Loan relationships: connected companies and impairment: exceptions: debt-equity swaps
Exchange of debt for equity
Where a borrower is in difficulties, a creditor may take shares in the borrower instead of a repayment. This is usually called a debt/equity swap, and may be part of a corporate rescue.
The value of the shares may be less than the amount of debt outstanding, but as part of the arrangement the creditor discharges all liabilities.
For example, JH Ltd lends £100,000 to KF Ltd. KF Ltd gets into difficulties and JH Ltd agrees to accept 500 x £1 shares in full and final settlement of the debt. Because of the poor state of KF Ltd, these shares are only worth £1,000.
If the companies are not connected, before or after the debt/equity swap, the creditor can have relief for the amount released (£99,000 in the above example) as an impairment loss. If the companies are connected - including becoming connected simply because of the exchange CTA09/S354 would apply to disallow relief. For example, the creditor could acquire a controlling shareholding in the debtor company because of the swap.
This might discourage rescues from taking place, so CTA09/S356 allows limited impairment relief where the creditor satisfies certain conditions.
CTA09/S356 has three conditions.
- The creditor must treat the liability as discharged.
- It must do so in return for ordinary shares in the debtor (which means all share capital apart from fixed rate preference shares).
- The creditor was not connected to the debtor before the swap took place.

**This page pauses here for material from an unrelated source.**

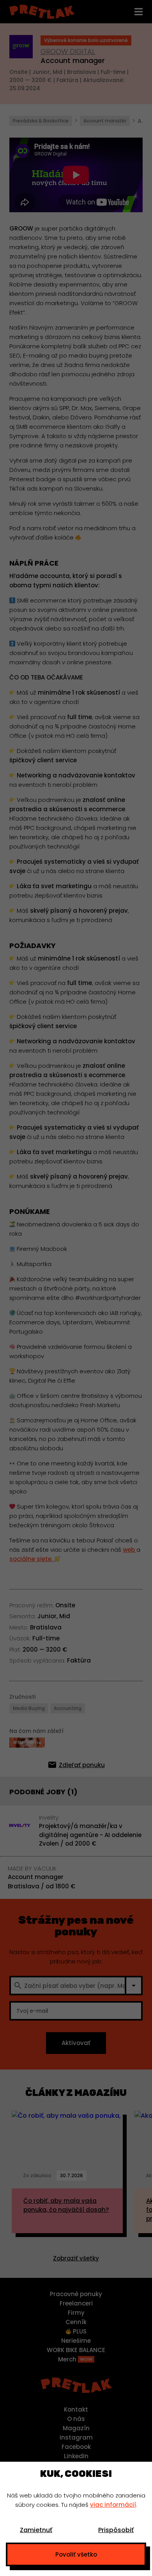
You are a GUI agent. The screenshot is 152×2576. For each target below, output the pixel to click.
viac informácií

The creditor is allowed relief for the amount released relating only to the debt that was swapped and only in the accounting period in which the swap took place. All other existing debts are treated in the same way as debts where the parties are connected. There is no relief for subsequent write-downs or releases, including any amounts released in further swaps, because the creditor and debtor are now connected parties.
See CFM35400 for the CG implications of the disposal of the remaining debt (the amount not released, but treated as consideration for the shares).
CFM35390 has examples that show the treatment in the creditor’s accounts for the amount released.
Treatment of debtor
The debtor company is unaffected by the provisions of CTA09/S356. Where appropriate the debtor company is therefore treated as connected to its creditor and taxed accordingly. If the bargain between the parties involves release of part of the debt for no consideration, the debtor is not required to bring in any amount that is treated as released - CTA09/S358.
The treatment of the debt/equity swap itself by the debtor company is dealt with at CFM35430.